Patients who receive radiation therapy after surgery are also at increased risk. They require continuous monitoring and follow-up to detect any infection or a breakdown in the wound. This is essential in the prevention of severe complications.
Other preventive measures include wearing a supporting bra, especially for obese patients or female patients with large breasts. Increased weight can lead to elevated stress over the wound, increasing the risk of poor wound healing.
Patients should also not use any creams, ointments or lotions before receiving appropriate medical advice. Antibacterial products are not recommended and may actually worsen the healing process. In addition, patients are generally advised to restrict movement and the lifting of heavy weights.
Mediastinitis is an infection of the mediastinum that can result from either a damage to the structures within it or from a spread of the infection from the head and neck region. In the developing world, the most common cause is an uncontrolled infection, most frequently involving the teeth and oral cavity, and spreading in a downward fashion to the mediastinum . In contrast, most cases in the developed countries occur after an injury; for example, a surgery in the thorax or a motor vehicle accident. Patients develop symptoms gradually before presenting to the emergency department. History taking is the most critical step in establishing the diagnosis, in addition to the overall clinical picture. Nonetheless, magnetic resonance imaging (MRI) can be used to confirm the diagnosis. Mediastinitis requires urgent treatment with fluid resuscitation and antibiotic administration, after securing the airway. Patients are eventually referred for surgical management, which consists of debridement and exploration of the mediastinal area. Mediastinitis has a high mortality rate, especially when comorbidities are also present.

§ Data to examine:
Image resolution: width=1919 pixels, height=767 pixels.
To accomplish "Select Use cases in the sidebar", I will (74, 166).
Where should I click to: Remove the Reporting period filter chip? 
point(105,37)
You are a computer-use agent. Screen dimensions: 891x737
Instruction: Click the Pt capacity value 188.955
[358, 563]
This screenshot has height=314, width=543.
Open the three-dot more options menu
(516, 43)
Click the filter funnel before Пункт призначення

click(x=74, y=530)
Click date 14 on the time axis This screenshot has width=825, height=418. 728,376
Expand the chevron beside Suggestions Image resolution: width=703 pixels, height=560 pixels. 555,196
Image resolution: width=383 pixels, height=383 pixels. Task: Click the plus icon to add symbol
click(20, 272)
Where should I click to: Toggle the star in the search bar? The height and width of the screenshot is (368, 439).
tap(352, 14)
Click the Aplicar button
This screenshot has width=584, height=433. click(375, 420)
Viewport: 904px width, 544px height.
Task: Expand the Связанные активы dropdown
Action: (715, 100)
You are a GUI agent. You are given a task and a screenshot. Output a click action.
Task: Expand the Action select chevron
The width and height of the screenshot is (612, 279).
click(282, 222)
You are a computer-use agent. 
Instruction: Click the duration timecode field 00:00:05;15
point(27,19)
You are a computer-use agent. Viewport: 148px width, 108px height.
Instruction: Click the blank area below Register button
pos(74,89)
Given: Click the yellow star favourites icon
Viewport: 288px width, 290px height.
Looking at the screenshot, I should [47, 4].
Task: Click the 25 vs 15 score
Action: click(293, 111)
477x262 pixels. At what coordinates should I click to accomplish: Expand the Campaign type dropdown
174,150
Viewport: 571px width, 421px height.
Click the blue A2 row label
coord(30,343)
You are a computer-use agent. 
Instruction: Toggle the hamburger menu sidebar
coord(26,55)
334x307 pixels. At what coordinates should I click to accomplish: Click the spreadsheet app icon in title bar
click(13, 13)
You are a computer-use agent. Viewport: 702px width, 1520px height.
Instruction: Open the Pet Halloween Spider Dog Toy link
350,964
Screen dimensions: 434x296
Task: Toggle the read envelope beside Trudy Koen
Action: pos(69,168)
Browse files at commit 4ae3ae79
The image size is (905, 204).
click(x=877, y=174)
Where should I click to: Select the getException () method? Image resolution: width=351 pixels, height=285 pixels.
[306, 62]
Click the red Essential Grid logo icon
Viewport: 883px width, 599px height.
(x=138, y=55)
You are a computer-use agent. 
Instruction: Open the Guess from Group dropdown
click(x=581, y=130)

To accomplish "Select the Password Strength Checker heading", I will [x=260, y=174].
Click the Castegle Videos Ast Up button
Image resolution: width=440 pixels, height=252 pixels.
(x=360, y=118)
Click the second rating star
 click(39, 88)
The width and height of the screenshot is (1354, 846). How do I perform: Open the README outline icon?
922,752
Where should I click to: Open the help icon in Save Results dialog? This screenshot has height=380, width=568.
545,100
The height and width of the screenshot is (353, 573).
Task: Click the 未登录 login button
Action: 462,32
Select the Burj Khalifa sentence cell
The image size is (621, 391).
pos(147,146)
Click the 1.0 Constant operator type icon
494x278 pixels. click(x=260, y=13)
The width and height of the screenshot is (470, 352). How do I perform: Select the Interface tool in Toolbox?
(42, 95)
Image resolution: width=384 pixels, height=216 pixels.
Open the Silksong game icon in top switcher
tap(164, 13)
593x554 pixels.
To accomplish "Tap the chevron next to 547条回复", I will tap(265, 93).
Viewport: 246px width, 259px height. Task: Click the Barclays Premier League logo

§ Task instructions:
(1) For each statement, say whether it agrees with the text on wound care and mediastinitis. Answer yes or no and quote the deciding words of the text.
(a) In the developing world, mediastinitis is most commonly caused by an uncontrolled infection.
(b) Antibacterial products are recommended to help the wound heal.
(c) MRI can be used to confirm a diagnosis of mediastinitis.
(2) According to the text on wound care and mediastinitis, what does the surgical management of mediastinitis consist of?
(3) Repeat the part of the text on wound care and mediastinitis between "Other preventive measures" and "of heavy weights.", inclusive.
The records are separate material and are not connected to the text on wound care and mediastinitis.

§ Results:
(1)
(a) Yes: "In the developing world, the most common cause is an uncontrolled infection"
(b) No: "Antibacterial products are not recommended and may actually worsen the healing process."
(c) Yes: "magnetic resonance imaging (MRI) can be used to confirm the diagnosis"

(2) It consists of debridement and exploration of the mediastinal area.

(3)
Other preventive measures include wearing a supporting bra, especially for obese patients or female patients with large breasts. Increased weight can lead to elevated stress over the wound, increasing the risk of poor wound healing.
Patients should also not use any creams, ointments or lotions before receiving appropriate medical advice. Antibacterial products are not recommended and may actually worsen the healing process. In addition, patients are generally advised to restrict movement and the lifting of heavy weights.